THE NEW YORK TIMES – The teenager practiced driving from his apartment in San Diego down to Tijuana and back, on the orders of the criminals he was working for in Mexico.
He rehearsed how he would respond to questions from U.S. border officers. He tracked when the drug-sniffing dogs took a break.
The men who were paying him had cut a secret compartment into his car big enough to fit several bricks of fentanyl. When they loaded it up for the first time and sent him toward the border, Gustavo, who was only 19 at the time, began to tremble.
At the checkpoint, he steadied himself like he had practiced, and calmly told the border officers that he was just heading home.
They looked at his American passport — and waved him through.
Since 2019, when Mexico overtook China to become the dominant supplier of fentanyl in the United States, cartels have been flooding the country with the synthetic opioid.
Mexico has been the source of almost all of the fentanyl seized by U.S. law enforcement in recent years.

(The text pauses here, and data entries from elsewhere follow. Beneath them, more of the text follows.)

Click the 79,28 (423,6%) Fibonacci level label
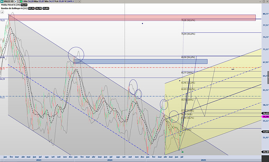This screenshot has width=269, height=162. (188, 20)
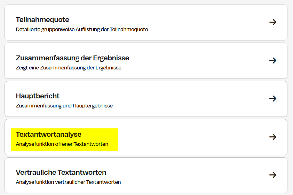The image size is (293, 195).
Task: Click subtitle 'Analysefunktion vertraulicher Textantworten'
Action: coord(68,182)
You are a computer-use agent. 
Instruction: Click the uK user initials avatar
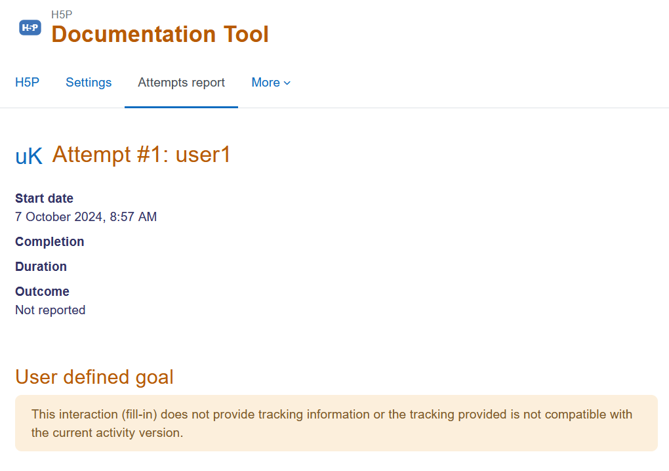(x=29, y=156)
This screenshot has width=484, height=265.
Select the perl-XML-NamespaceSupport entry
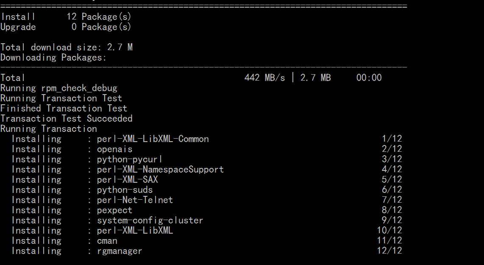(160, 170)
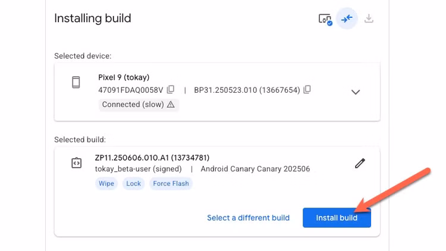Image resolution: width=446 pixels, height=251 pixels.
Task: Copy the BP31.250523.010 build number
Action: (x=307, y=90)
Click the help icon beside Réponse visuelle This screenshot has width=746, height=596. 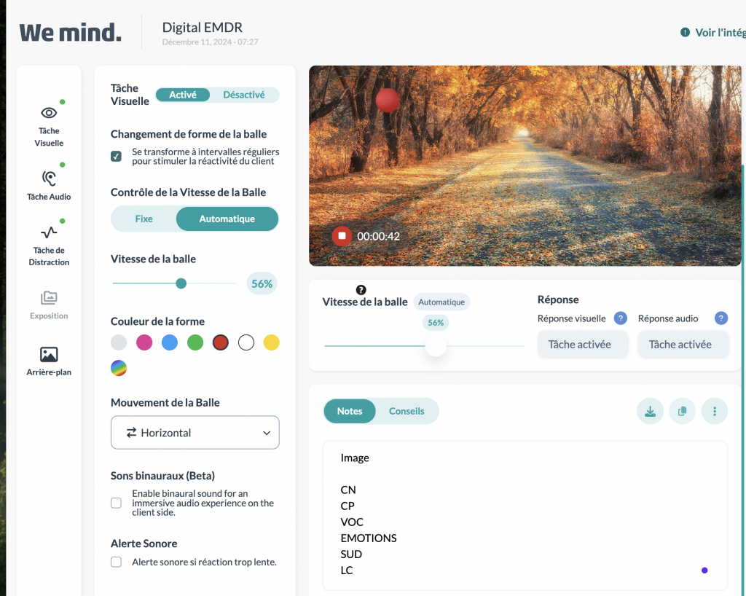pyautogui.click(x=620, y=318)
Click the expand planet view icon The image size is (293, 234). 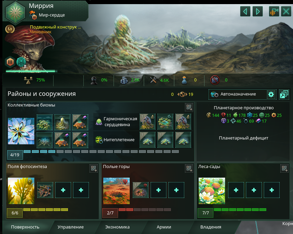pyautogui.click(x=284, y=94)
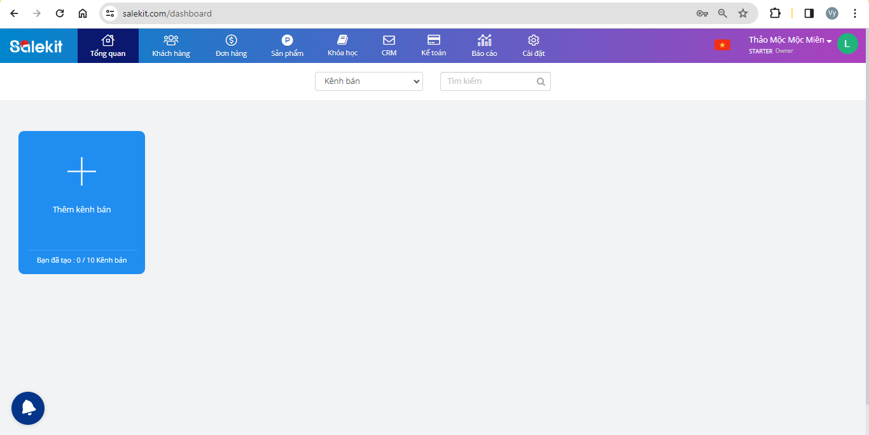Click the plus icon to add channel

pyautogui.click(x=81, y=171)
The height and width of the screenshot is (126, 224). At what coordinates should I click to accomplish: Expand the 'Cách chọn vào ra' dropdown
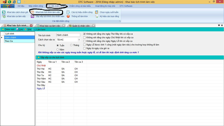pyautogui.click(x=79, y=40)
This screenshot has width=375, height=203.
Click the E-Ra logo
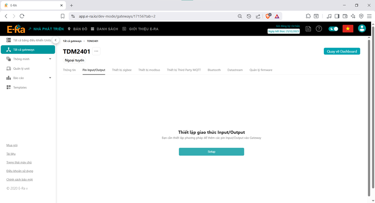(16, 29)
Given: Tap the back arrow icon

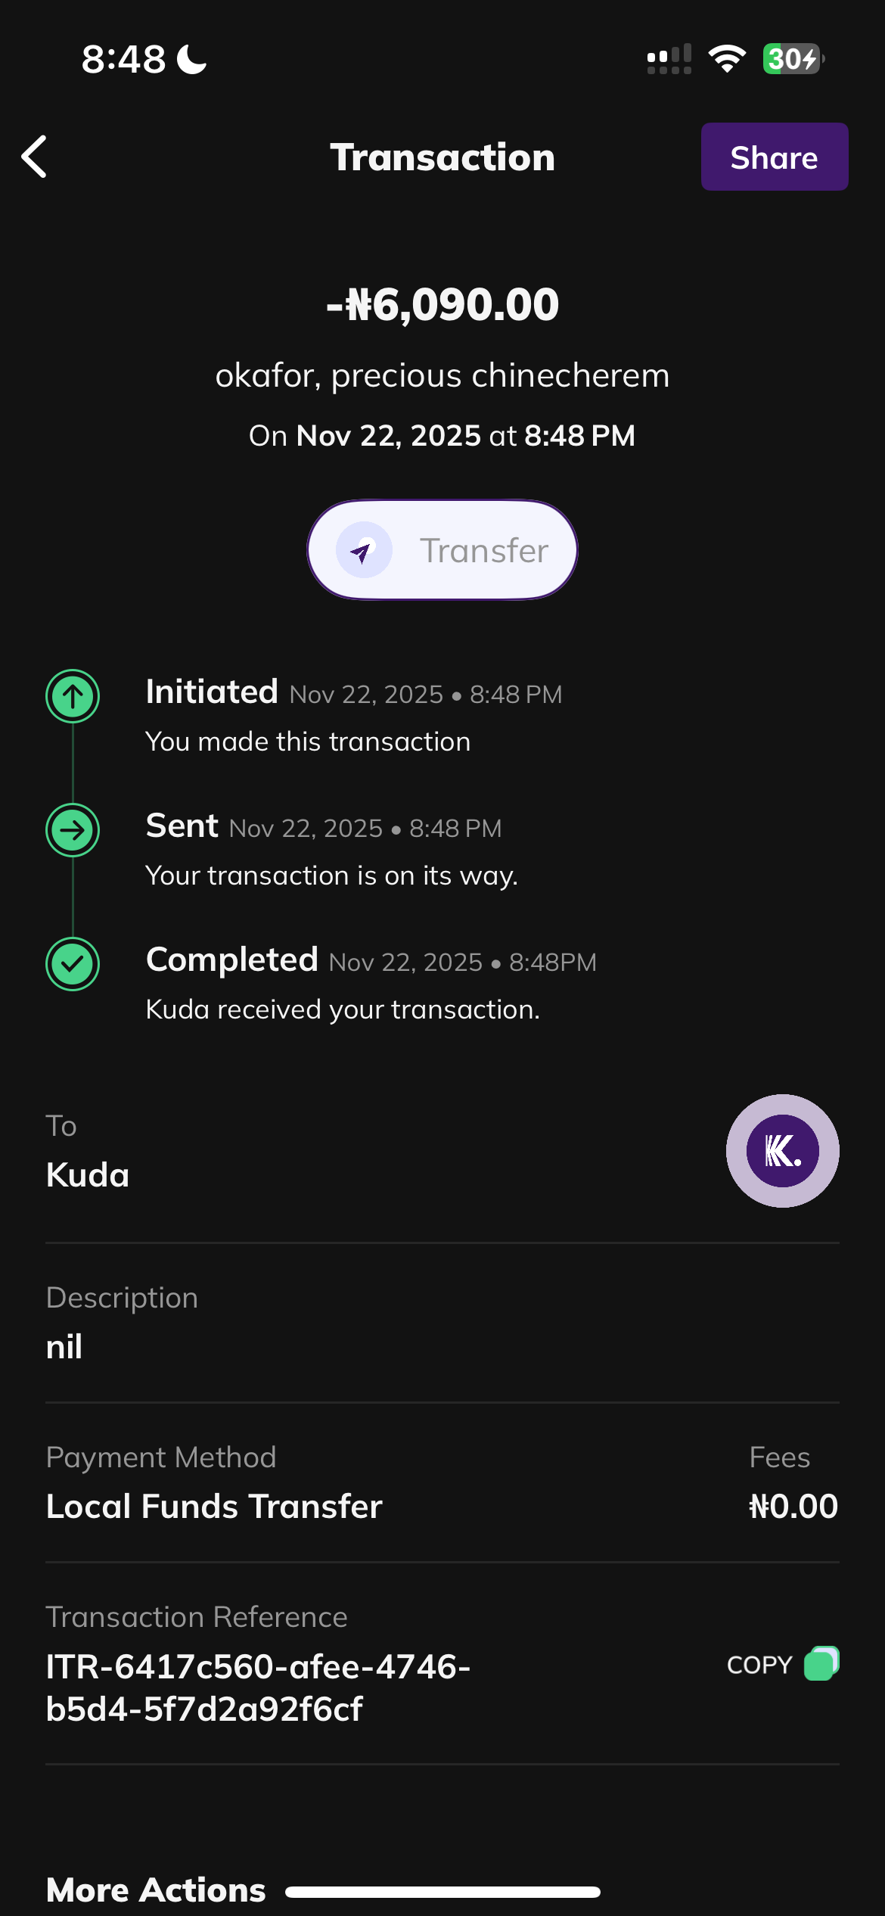Looking at the screenshot, I should tap(35, 157).
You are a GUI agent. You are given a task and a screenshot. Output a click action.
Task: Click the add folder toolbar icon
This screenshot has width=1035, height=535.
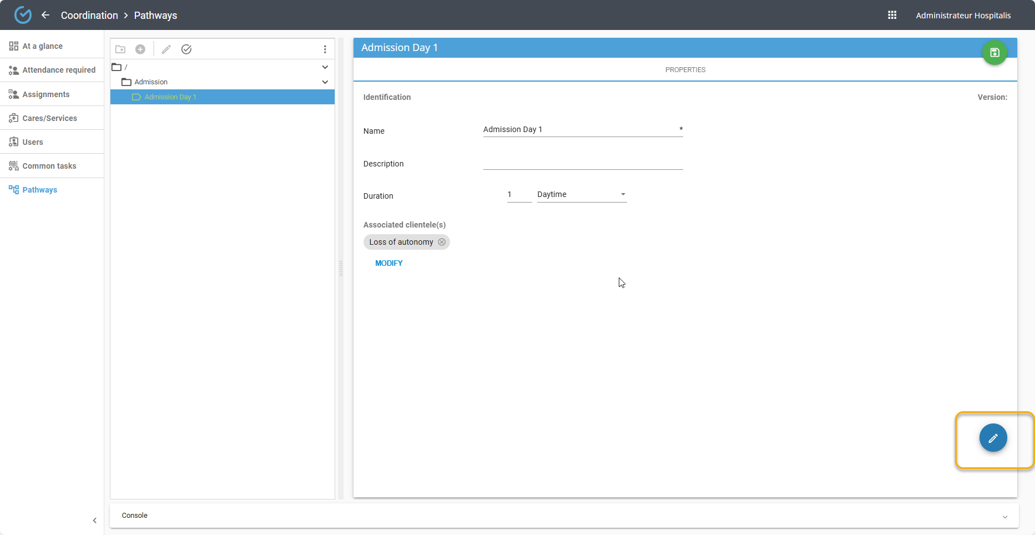120,49
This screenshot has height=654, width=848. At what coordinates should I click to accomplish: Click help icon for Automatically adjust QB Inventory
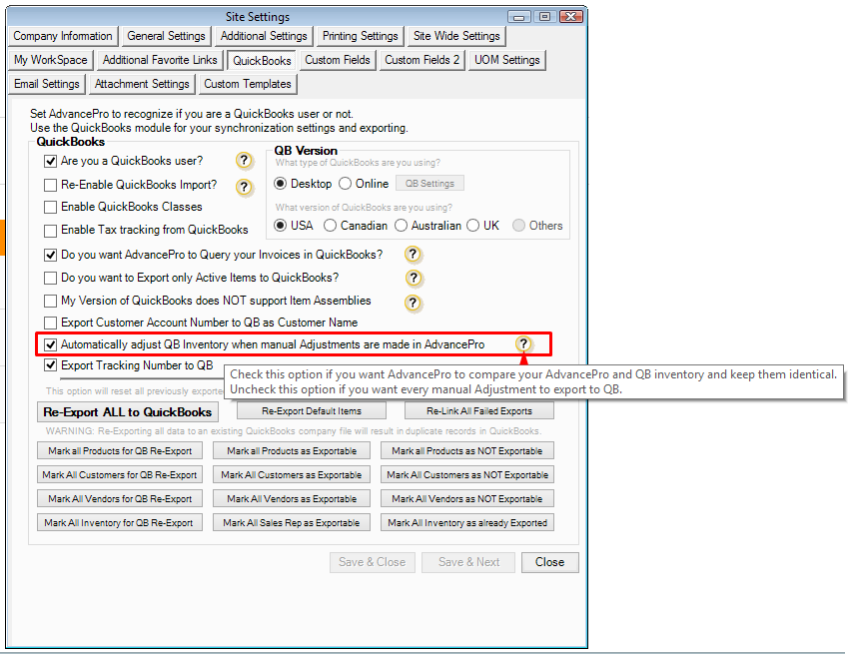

Former President Donald J. Trump and other Republicans have blamed President Biden’s border policies for the fentanyl pouring into the United States, playing on a widespread belief that undocumented immigrants are responsible for bringing it in.
In reality, the largest known group of fentanyl smugglers is not made up of immigrants traversing the desert or moving through secret tunnels — they are Americans coming through legal ports of entry.
More than 80 percent of the people sentenced for fentanyl trafficking at the southern border are U.S. citizens, federal data shows.
Officials say those numbers point to a new and alarming strategy:
Mexican drug cartels are turning thousands of Americans into fentanyl mules, deploying a torrent of couriers who can easily cross back and forth into their own country.